*EXERCISE INSTRUCTIONS:* With pictures omitted, copy exactly the lines from the one containing "Image resolution: width=455" through the end of the records below.

(Beginning of INPUT DATA)

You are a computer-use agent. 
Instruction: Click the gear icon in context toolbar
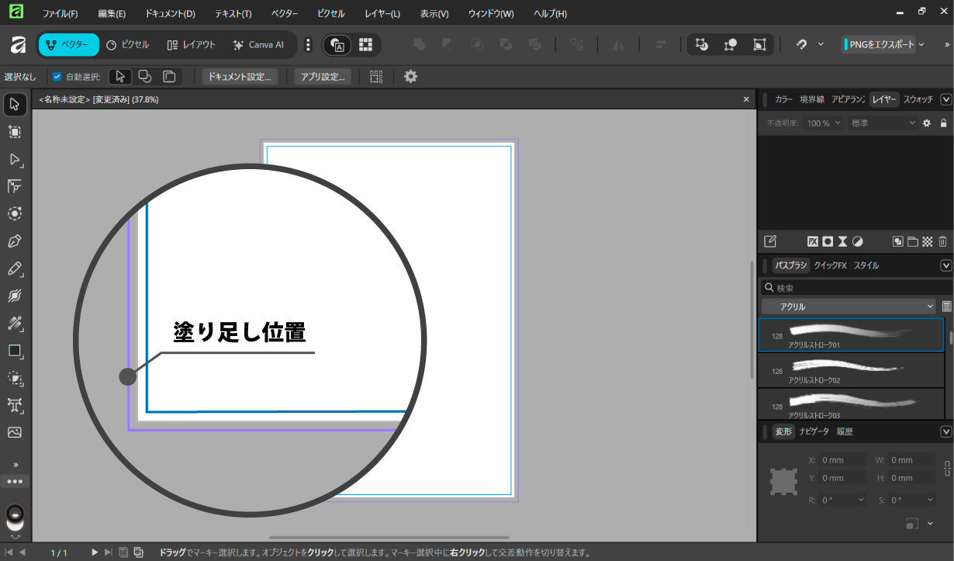[411, 77]
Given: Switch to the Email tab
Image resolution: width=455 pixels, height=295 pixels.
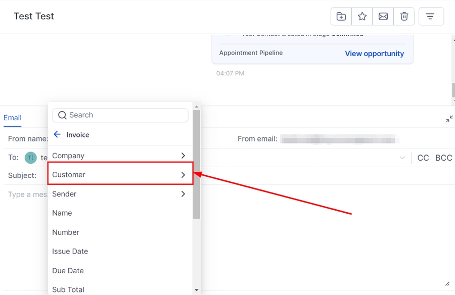Looking at the screenshot, I should pos(13,118).
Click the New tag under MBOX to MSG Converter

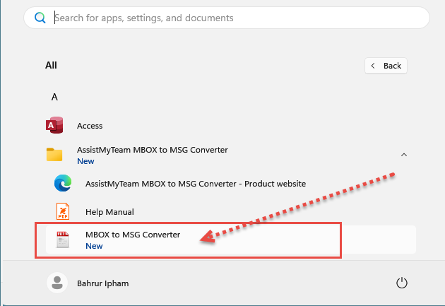(x=94, y=246)
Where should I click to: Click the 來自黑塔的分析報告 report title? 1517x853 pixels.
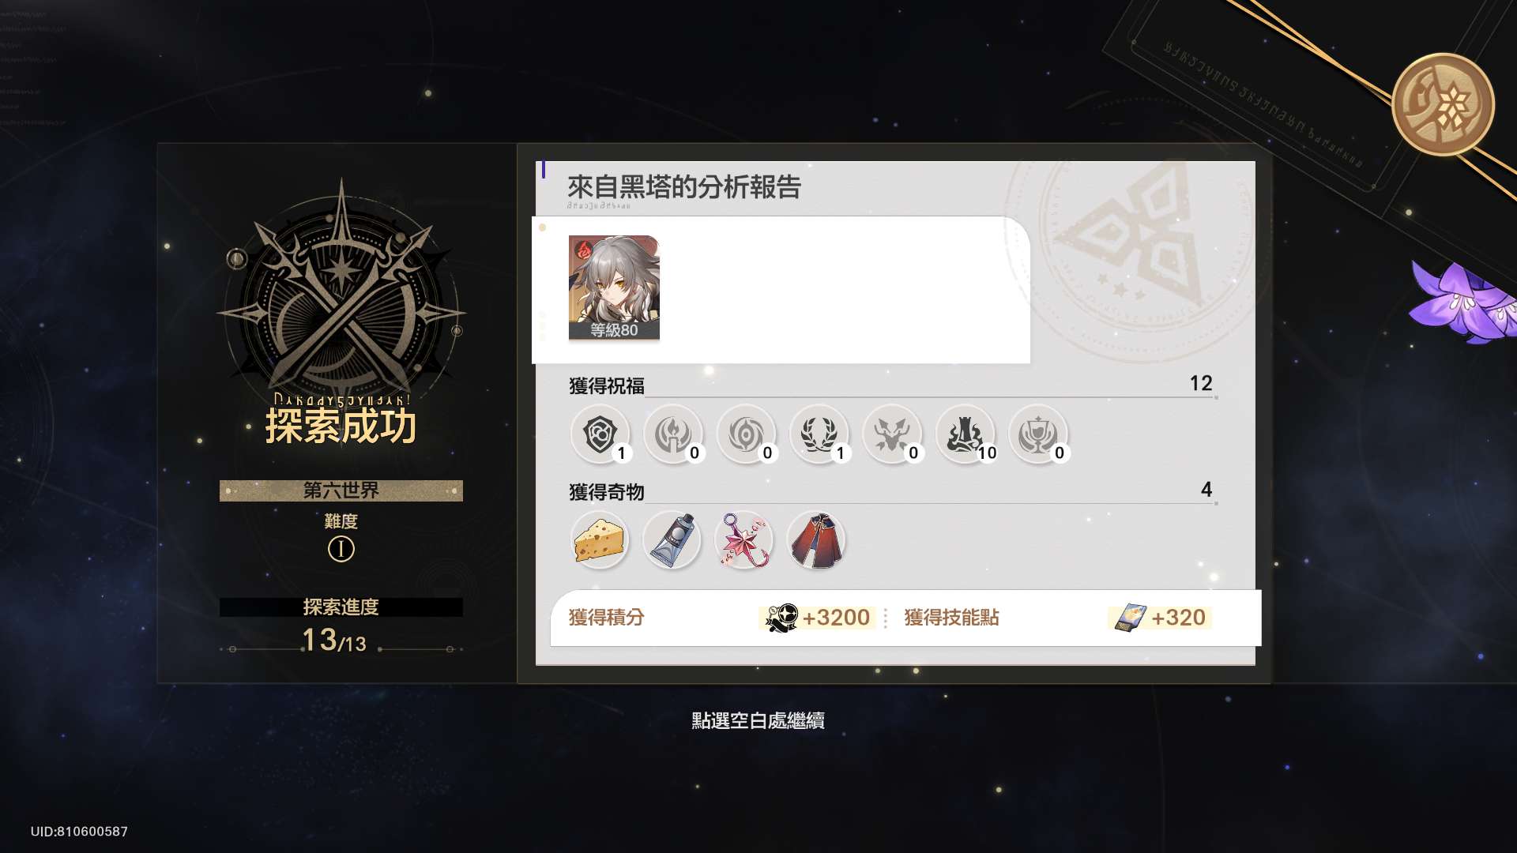coord(684,187)
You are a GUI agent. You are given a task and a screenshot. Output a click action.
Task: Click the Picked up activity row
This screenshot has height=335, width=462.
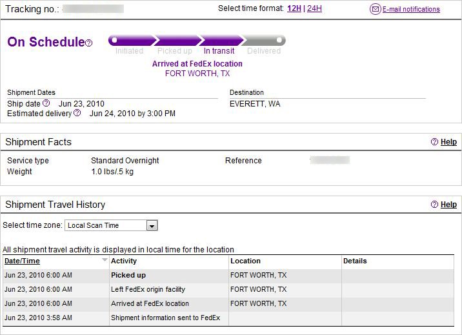tap(128, 275)
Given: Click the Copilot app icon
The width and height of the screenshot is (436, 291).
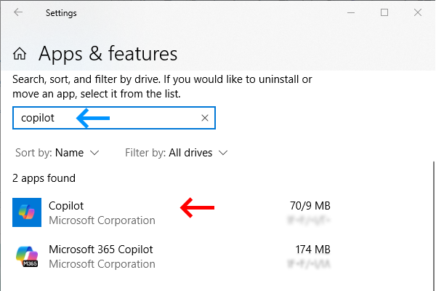Looking at the screenshot, I should (27, 212).
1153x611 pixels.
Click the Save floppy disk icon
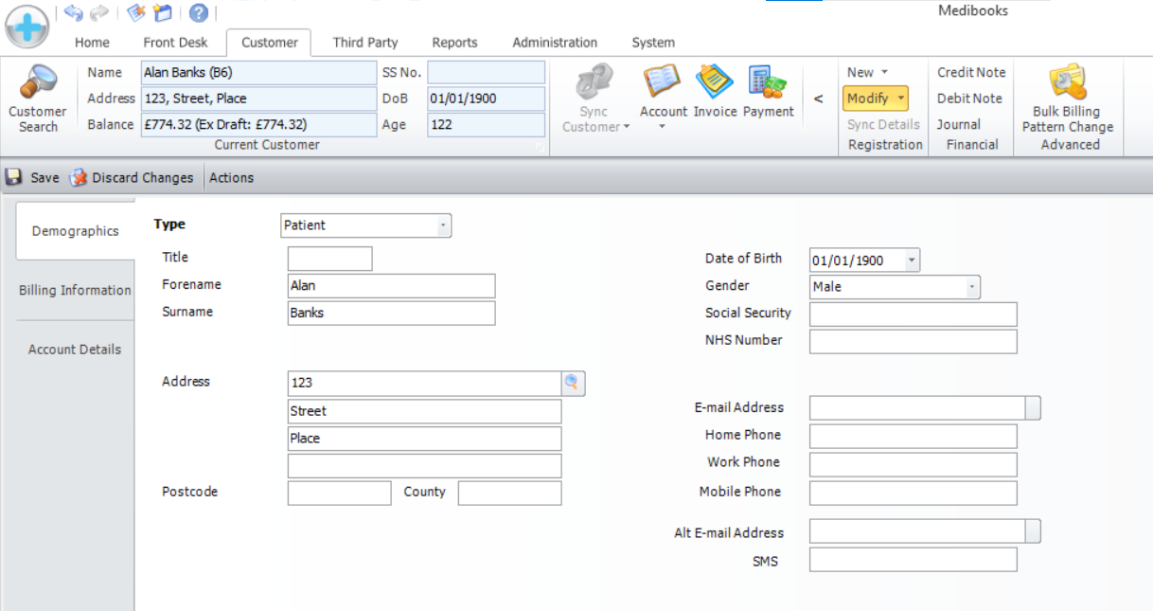[14, 177]
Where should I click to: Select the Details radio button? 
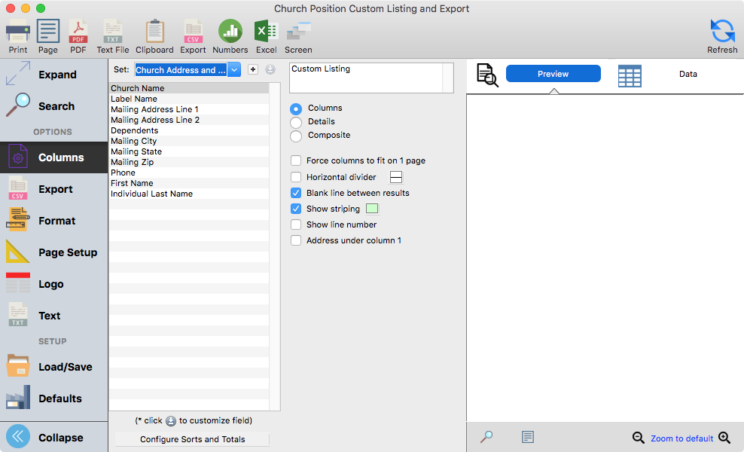pos(296,122)
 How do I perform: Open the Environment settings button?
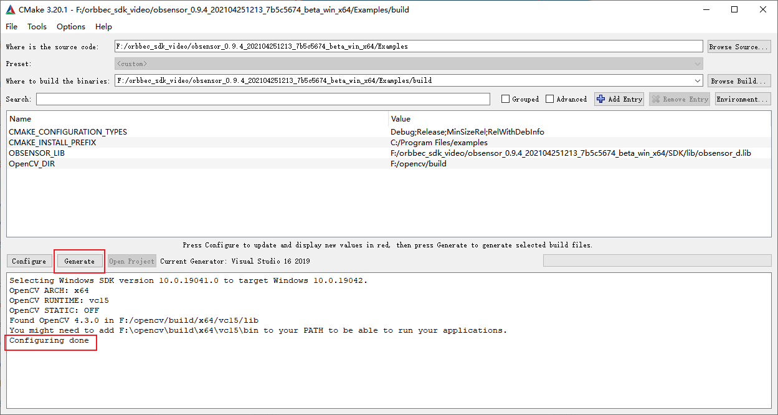742,99
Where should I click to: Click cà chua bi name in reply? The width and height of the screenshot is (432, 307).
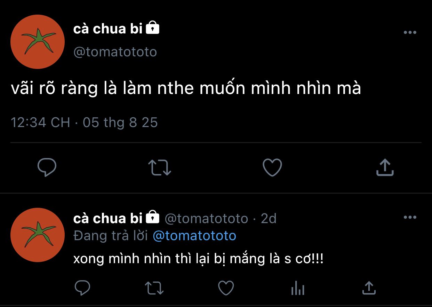pyautogui.click(x=108, y=219)
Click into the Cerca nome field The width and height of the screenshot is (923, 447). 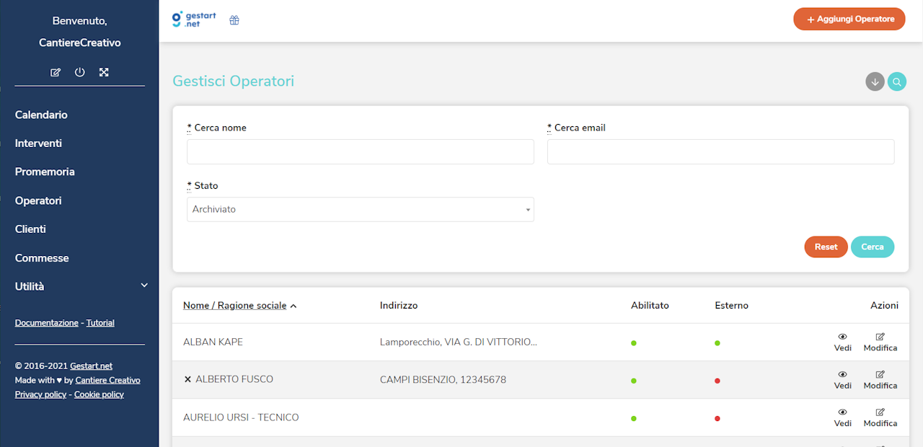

(End of INPUT DATA)

*TASK ANSWER:*
Image resolution: width=455 pixels, height=295 pixels.
Looking at the screenshot, I should pos(13,118).
Click the New tag under MBOX to MSG Converter

(x=94, y=246)
Where should I click to: Click the 來自黑塔的分析報告 report title? 1517x853 pixels.
coord(684,187)
You are a GUI agent. You are given a task and a screenshot. Output a click action.
Task: Click the Picked up activity row
This screenshot has height=335, width=462.
tap(128, 275)
Given: Click the Copilot app icon
The width and height of the screenshot is (436, 291).
Looking at the screenshot, I should (27, 212).
1153x611 pixels.
Click the Save floppy disk icon
[14, 177]
Where should I click to: Select the Details radio button? 
pos(296,122)
 How do I perform: Open the Environment settings button?
742,99
Where should I click to: Click cà chua bi name in reply? The width and height of the screenshot is (432, 307).
pyautogui.click(x=108, y=219)
Click into the Cerca nome field The width and height of the screenshot is (923, 447). 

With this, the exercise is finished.